Index parallel tasks deadlock

Hey everybody!

I’m here because I’m facing the following problem and want to see if there is a solution for it, or at least a better workaround.

The situation is the following, At Jampp we have an aggregator system that periodically (couple of times per hour) generates ORC files that are ingested by Druid using batch inserts, with index parallel and 2 concurrent subtasks.

We’ve been in the situation when we end up posting too many index parallel jobs, and Druid ends up in a deadlock because it only runs the coordinating tasks and has no slots for the actual processing.

With this in mind, the following questions arose:

  1. Is there a way to set up a particular middle manager to exclusively handle this coordinating tasks? (Much like and exclusive CORE partition on a YARN cluster).
  2. Is there a way to prioritise concurrent subtasks over the coordinators, to avoid this deadlock?
  3. Is there a third option, that we are not seeing, that would allow us to prevent this deadlock?

What we are currently doing is limiting the concurrency of posted jobs on the client side, but as the amount of clients starts to increase, controlling this becomes more difficult.

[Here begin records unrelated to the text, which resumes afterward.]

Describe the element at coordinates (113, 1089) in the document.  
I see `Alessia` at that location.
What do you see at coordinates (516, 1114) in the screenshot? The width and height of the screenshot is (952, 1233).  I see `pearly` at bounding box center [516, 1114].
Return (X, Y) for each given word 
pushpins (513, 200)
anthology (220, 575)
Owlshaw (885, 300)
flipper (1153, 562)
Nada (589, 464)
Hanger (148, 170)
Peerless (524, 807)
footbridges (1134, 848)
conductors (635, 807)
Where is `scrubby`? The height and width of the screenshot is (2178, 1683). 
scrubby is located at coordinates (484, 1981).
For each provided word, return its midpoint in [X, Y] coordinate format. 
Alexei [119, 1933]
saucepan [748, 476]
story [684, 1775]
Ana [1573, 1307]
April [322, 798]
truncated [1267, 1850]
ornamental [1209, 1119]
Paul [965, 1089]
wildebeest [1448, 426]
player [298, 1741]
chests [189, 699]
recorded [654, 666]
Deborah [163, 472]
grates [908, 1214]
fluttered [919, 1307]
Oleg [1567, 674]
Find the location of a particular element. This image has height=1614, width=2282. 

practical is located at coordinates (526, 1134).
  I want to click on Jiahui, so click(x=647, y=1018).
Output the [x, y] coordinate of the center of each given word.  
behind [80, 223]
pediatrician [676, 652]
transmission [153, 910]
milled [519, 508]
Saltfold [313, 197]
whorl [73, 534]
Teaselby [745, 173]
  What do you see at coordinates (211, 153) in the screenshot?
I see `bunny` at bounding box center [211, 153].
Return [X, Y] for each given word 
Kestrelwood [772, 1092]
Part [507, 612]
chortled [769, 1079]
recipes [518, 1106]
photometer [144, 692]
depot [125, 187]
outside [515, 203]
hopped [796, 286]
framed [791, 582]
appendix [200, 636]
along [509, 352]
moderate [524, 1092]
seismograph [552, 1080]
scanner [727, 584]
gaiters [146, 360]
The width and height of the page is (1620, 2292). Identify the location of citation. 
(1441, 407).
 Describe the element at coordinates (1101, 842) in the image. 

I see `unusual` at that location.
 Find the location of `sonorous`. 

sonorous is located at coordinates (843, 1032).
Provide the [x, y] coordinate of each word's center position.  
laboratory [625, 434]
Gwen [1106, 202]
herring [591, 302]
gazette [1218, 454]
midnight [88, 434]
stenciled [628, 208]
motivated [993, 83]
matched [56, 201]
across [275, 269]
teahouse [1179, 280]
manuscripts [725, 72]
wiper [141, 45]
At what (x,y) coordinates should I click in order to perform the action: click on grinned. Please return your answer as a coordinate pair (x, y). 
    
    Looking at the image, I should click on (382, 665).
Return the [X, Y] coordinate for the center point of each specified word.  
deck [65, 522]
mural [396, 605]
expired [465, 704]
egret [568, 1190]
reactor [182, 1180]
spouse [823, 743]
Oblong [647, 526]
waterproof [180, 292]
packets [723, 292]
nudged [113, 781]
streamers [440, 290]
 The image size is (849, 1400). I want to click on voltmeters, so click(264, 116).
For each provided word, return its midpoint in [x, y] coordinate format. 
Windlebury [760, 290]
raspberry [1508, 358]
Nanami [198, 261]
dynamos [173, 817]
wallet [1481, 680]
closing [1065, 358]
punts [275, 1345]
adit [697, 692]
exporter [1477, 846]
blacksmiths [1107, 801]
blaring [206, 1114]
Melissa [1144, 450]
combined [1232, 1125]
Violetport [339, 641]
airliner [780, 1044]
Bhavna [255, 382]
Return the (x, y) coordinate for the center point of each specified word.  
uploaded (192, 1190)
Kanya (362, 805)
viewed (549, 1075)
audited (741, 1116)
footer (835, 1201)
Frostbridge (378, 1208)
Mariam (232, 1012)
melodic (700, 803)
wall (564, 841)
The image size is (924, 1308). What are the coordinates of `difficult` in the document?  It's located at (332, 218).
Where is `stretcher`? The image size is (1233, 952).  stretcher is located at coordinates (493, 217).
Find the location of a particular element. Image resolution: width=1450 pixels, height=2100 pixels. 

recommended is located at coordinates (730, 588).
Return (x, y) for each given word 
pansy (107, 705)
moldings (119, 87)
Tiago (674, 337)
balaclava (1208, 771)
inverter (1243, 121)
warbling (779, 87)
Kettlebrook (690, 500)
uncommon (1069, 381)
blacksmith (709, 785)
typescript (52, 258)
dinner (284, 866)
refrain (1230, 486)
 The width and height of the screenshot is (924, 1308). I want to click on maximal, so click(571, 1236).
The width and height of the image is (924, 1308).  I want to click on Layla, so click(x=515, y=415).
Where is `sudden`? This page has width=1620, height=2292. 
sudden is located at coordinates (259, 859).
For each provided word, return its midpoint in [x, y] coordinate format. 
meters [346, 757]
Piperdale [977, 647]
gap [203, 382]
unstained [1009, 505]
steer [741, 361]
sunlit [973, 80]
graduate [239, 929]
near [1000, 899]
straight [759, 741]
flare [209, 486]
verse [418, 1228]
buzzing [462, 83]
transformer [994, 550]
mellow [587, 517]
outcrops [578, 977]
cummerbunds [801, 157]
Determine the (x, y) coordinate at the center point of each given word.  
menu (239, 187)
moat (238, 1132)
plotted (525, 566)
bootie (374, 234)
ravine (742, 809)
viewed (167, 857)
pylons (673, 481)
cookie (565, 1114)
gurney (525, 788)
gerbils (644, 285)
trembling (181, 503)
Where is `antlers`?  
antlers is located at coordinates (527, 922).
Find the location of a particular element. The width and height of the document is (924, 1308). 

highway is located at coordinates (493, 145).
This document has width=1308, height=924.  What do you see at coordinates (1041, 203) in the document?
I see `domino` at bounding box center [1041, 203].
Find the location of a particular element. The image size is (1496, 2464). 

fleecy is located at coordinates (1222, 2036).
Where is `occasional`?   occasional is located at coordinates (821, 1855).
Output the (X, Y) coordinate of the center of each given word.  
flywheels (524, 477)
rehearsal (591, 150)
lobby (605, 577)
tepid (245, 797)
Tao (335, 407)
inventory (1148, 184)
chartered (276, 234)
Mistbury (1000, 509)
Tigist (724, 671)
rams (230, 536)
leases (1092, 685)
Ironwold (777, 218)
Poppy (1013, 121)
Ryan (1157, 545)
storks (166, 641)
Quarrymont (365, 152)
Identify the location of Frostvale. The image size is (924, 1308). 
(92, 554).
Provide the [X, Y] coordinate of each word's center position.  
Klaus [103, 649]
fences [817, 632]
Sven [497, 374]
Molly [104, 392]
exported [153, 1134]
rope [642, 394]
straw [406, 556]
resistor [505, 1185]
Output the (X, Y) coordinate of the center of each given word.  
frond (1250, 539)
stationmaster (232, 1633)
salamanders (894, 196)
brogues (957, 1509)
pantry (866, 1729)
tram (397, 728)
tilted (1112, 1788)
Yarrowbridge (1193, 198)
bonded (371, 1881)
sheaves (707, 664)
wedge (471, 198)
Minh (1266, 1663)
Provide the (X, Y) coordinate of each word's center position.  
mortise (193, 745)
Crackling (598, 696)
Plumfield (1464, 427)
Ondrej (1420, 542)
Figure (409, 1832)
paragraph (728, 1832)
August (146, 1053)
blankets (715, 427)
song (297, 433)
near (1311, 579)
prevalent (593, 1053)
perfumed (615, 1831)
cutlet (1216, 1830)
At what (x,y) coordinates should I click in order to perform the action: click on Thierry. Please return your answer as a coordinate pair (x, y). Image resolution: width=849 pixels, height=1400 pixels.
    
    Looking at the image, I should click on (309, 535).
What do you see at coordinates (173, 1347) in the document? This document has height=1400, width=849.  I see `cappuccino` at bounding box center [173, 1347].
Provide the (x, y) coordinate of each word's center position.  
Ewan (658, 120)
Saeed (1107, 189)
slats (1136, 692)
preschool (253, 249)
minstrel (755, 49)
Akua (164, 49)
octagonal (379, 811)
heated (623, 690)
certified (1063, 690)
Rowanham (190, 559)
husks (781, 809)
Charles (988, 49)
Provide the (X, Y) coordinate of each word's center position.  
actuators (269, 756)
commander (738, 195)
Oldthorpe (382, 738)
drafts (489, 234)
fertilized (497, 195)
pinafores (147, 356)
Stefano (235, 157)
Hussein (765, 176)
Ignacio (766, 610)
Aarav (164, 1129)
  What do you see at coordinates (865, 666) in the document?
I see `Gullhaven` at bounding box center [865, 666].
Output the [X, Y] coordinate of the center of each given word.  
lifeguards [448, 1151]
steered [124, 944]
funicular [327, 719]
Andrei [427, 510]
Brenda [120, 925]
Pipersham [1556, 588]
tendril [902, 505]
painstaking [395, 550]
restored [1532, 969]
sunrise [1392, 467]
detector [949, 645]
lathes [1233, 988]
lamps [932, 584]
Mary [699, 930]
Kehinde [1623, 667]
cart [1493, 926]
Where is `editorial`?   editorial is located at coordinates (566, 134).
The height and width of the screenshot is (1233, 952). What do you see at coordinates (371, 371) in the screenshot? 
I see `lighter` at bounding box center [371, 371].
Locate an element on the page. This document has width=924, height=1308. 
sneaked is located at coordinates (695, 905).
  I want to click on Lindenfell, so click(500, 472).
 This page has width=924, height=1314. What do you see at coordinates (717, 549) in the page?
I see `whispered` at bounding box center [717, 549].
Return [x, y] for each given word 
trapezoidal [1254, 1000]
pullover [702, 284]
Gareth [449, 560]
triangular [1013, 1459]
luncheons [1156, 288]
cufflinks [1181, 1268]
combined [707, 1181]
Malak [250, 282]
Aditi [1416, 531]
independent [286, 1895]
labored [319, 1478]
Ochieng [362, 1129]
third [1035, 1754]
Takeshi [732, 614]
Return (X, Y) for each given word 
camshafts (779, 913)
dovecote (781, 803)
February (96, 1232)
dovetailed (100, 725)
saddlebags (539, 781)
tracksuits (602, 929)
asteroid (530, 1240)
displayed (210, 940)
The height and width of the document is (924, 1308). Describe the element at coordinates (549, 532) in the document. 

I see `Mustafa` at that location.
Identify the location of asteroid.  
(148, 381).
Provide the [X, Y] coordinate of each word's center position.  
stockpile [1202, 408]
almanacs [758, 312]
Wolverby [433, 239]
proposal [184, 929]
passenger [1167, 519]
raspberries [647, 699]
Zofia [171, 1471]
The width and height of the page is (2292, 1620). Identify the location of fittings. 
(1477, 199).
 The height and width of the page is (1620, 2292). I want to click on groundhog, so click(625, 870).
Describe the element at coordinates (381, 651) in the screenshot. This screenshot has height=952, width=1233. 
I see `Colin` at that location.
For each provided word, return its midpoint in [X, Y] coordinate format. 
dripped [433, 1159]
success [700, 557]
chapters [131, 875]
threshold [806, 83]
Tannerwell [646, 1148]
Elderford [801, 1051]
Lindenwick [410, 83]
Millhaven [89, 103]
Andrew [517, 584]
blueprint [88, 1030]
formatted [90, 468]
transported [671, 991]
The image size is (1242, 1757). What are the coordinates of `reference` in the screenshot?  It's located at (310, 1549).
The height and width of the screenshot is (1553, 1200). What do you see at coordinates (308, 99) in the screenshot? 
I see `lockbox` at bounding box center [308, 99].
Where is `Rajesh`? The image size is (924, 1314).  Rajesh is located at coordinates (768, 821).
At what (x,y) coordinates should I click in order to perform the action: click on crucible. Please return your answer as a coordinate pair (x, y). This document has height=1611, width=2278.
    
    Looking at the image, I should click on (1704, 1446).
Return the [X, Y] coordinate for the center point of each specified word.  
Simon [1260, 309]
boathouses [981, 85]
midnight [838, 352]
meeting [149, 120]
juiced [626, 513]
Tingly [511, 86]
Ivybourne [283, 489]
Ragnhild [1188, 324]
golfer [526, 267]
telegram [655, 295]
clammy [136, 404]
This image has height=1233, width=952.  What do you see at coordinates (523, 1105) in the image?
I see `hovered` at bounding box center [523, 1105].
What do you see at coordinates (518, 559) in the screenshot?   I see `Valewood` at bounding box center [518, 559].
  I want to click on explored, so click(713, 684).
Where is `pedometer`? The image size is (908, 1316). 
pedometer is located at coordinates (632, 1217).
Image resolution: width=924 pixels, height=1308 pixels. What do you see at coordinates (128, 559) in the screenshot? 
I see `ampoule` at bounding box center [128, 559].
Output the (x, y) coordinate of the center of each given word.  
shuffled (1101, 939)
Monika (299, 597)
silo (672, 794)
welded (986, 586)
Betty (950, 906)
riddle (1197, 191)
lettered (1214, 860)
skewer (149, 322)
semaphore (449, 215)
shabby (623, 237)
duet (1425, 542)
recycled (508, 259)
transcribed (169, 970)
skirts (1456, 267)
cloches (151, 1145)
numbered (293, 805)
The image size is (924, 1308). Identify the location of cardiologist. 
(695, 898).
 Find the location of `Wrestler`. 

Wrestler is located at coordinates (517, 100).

Ingestion spec ``` { "type": "single_phase_sub_task", "id": "single_phase_sub_task_aperol_master_olkghdcn_2021-07-06T14:40:26.555Z", "groupId": "druid_master_7257368_0", "resource": { "availabilityGroup": "single_phase_sub_task_aperol_master_olkghdcn_2021-07-06T14:40:26.555Z", "requiredCapacity": 1 }, "supervisorTaskId": "druid_master_7257368_0", "numAttempts": 0, "spec": { "dataSchema": { "dataSource": "aperol_master", "timestampSpec": { "column": "created", "format": "millis", "missingValue": null }, "dimensionsSpec": { "dimensions": [ ... ], "dimensionExclusions": [ ... ] }, "metricsSpec": [ ... ] }, "transformSpec": { "filter": null, "transforms": [] } }, "ioConfig": { "type": "index_parallel", "inputSource": { "type": "s3", "uris": null, "prefixes": null, "objects": [ ... ], "properties": null }, "inputFormat": { "type": "orc", "flattenSpec": { "useFieldDiscovery": true, "fields": [] } }, "appendToExisting": true }, "tuningConfig": { "type": "index_parallel", "maxRowsPerSegment": 5000000, "appendableIndexSpec": { "type": "onheap" }, "maxRowsInMemory": 1000000, "maxBytesInMemory": 0, "maxTotalRows": null, "numShards": null, "splitHintSpec": null, "partitionsSpec": { "type": "dynamic", "maxRowsPerSegment": 5000000, "maxTotalRows": null }, "indexSpec": { "bitmap": { "type": "roaring", "compressRunOnSerialization": true }, "dimensionCompression": "lz4", "metricCompression": "lz4", "longEncoding": "longs", "segmentLoader": null }, "indexSpecForIntermediatePersists": { "bitmap": { "type": "roaring", "compressRunOnSerialization": true }, "dimensionCompression": "lz4", "metricCompression": "lz4", "longEncoding": "longs", "segmentLoader": null }, "maxPendingPersists": 0, "forceGuaranteedRollup": false, "reportParseExceptions": true, "pushTimeout": 0, "segmentWriteOutMediumFactory": null, "maxNumConcurrentSubTasks": 2, "maxRetry": 5, "taskStatusCheckPeriodMs": 1000, "chatHandlerTimeout": "PT10S", "chatHandlerNumRetries": 5, "maxNumSegmentsToMerge": 100, "totalNumMergeTasks": 10, "logParseExceptions": true, "maxParseExceptions": 0, "maxSavedParseExceptions": 1, "maxColumnsToMerge": -1, "buildV9Directly": true, "partitionDimensions": [] } }, "context": { "forceTimeChunkLock": false, "taskLockTimeout": 14400000 }, "dataSource": "aperol_master" } ```

Relates to Apache Druid 0.21.0

Hmmm… maybe you could use a strong affinity for your tasks?

Also, just clarifying – by “coordinating task” I just want to check that you’re talking about the “parent” task that kicks off the index_parallel tasks?